## Assignment
Where in the data below does the word "application" appear? Copy each line that holds it.

Provided data Block Start

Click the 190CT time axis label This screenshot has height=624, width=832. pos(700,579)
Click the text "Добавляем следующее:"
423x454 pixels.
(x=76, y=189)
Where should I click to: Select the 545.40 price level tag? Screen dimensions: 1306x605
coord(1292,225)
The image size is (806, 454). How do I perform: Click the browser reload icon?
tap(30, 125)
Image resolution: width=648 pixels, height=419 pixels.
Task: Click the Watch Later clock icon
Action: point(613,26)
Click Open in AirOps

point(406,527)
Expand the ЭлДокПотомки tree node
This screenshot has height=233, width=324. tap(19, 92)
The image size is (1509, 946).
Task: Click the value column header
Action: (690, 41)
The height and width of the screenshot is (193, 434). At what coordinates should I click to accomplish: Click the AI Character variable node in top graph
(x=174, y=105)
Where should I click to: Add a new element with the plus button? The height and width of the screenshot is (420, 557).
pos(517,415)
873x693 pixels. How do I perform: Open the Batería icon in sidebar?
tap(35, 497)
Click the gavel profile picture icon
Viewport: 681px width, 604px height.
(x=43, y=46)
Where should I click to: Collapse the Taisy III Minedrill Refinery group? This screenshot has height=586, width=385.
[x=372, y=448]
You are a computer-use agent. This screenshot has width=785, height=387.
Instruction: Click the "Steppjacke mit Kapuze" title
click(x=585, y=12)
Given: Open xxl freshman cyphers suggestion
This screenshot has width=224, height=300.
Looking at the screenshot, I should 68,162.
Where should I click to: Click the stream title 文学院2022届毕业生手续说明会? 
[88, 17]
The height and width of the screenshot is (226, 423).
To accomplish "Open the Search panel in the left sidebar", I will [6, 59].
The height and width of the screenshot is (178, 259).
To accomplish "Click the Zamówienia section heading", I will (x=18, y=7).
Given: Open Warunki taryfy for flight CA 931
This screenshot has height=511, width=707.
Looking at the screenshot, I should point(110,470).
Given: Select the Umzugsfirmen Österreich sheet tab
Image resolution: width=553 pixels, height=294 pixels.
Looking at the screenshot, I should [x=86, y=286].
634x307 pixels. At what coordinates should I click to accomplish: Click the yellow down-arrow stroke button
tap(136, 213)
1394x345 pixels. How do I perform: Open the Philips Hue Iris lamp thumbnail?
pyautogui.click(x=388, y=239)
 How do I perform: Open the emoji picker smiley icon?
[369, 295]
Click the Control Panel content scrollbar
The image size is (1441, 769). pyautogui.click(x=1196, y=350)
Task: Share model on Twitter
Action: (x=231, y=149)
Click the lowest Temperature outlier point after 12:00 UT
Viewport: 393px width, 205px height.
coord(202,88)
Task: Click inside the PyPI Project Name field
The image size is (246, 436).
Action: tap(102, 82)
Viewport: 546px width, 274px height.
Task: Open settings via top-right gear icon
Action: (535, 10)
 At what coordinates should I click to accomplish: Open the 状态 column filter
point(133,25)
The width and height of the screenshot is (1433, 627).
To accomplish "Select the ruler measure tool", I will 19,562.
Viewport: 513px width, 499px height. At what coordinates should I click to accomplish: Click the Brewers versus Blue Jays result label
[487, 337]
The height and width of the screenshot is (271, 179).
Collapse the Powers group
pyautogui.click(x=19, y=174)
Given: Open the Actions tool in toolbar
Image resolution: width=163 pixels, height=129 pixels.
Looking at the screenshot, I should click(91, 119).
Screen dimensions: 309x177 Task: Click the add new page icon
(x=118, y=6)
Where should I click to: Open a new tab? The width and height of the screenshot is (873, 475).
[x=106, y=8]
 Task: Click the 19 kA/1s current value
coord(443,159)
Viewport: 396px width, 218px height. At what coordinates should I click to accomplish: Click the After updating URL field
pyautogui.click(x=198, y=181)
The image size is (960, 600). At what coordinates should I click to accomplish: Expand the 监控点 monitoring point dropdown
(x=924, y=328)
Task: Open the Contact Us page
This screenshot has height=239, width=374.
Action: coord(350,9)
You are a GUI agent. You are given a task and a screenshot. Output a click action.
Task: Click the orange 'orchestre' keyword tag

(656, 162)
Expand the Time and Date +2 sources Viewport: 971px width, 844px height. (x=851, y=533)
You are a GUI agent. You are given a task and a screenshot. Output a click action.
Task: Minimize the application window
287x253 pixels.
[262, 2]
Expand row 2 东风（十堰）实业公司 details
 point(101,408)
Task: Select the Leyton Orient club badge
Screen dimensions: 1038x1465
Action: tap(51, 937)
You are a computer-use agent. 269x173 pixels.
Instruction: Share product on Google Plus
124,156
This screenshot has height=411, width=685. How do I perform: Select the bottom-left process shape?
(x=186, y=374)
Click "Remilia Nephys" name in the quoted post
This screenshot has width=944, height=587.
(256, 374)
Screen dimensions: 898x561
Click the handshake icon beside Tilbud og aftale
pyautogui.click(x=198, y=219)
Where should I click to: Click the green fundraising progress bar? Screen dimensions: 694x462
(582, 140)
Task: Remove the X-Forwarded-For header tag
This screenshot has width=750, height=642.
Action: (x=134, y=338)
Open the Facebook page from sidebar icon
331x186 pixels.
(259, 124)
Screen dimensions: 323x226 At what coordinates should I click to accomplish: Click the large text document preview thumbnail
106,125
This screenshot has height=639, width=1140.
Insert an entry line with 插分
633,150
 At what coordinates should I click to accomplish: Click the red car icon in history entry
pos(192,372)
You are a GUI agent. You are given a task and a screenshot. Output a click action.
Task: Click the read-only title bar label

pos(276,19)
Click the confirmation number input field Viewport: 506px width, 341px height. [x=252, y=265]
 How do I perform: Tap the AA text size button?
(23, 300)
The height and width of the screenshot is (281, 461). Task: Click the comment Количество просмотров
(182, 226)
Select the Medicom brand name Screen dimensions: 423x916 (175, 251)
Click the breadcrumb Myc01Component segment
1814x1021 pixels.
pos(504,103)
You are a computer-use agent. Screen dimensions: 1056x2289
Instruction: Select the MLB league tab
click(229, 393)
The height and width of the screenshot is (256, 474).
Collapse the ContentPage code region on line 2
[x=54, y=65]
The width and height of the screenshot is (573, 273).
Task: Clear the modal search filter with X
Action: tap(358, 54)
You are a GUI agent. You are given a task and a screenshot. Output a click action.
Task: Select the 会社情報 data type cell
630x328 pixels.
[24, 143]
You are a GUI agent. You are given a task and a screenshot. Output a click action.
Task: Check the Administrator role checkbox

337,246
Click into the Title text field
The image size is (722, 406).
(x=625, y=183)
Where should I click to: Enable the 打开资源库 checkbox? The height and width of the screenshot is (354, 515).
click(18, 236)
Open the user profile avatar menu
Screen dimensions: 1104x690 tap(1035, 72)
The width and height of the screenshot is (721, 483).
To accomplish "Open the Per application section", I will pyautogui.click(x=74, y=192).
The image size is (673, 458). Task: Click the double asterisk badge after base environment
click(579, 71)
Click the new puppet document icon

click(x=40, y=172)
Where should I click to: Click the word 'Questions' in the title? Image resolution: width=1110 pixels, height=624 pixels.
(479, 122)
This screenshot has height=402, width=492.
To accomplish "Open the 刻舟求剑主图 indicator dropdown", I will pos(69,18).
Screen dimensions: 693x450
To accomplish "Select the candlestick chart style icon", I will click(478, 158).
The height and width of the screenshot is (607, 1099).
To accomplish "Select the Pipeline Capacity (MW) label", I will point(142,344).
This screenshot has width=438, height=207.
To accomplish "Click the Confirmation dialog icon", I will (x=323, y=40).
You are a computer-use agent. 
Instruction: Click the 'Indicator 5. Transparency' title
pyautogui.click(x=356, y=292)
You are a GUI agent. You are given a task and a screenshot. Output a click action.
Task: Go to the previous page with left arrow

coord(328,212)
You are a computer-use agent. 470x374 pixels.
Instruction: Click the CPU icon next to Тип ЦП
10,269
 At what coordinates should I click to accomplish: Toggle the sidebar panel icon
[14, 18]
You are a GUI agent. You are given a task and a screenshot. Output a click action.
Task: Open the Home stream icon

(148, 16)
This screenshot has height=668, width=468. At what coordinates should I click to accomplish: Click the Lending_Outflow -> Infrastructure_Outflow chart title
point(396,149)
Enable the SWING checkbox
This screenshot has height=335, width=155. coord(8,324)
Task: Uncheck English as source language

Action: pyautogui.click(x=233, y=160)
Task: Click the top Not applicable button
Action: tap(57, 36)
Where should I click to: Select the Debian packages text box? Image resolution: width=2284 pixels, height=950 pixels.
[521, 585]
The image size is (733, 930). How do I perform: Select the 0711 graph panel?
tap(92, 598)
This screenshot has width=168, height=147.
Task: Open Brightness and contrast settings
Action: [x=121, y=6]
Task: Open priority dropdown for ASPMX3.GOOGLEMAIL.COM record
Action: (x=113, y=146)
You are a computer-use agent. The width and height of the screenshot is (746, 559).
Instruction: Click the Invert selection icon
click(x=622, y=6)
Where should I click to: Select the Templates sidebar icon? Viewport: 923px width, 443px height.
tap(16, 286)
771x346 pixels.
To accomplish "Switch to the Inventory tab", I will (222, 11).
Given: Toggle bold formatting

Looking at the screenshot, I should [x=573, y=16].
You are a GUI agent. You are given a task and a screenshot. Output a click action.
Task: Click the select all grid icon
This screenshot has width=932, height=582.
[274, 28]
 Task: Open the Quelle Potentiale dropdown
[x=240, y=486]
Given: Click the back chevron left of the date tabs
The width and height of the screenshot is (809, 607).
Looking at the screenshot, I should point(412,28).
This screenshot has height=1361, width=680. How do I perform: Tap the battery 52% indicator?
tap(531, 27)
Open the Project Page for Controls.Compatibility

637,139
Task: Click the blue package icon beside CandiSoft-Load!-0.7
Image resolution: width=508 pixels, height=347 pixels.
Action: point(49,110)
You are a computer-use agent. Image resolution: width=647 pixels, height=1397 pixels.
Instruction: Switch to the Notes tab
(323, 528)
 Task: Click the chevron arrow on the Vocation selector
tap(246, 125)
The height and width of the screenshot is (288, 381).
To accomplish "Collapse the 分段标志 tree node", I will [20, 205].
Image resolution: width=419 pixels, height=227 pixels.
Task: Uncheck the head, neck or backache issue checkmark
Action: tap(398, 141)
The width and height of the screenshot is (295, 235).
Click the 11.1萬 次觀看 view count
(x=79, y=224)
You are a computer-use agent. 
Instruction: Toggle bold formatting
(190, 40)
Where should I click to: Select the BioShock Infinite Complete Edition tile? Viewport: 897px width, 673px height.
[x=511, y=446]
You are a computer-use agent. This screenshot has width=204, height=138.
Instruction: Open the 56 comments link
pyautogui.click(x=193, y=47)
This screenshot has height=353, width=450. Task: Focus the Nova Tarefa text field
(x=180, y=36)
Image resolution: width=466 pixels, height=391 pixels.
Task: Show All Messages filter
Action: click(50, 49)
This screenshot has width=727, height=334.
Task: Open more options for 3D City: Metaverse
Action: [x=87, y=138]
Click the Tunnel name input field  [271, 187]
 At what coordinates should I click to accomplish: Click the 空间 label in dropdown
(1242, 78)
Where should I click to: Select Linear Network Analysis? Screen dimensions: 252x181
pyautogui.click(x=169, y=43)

Provided data Block End

## Written answer
Task: Minimize the application window
To accomplish "Open the Per application section", I will pyautogui.click(x=74, y=192).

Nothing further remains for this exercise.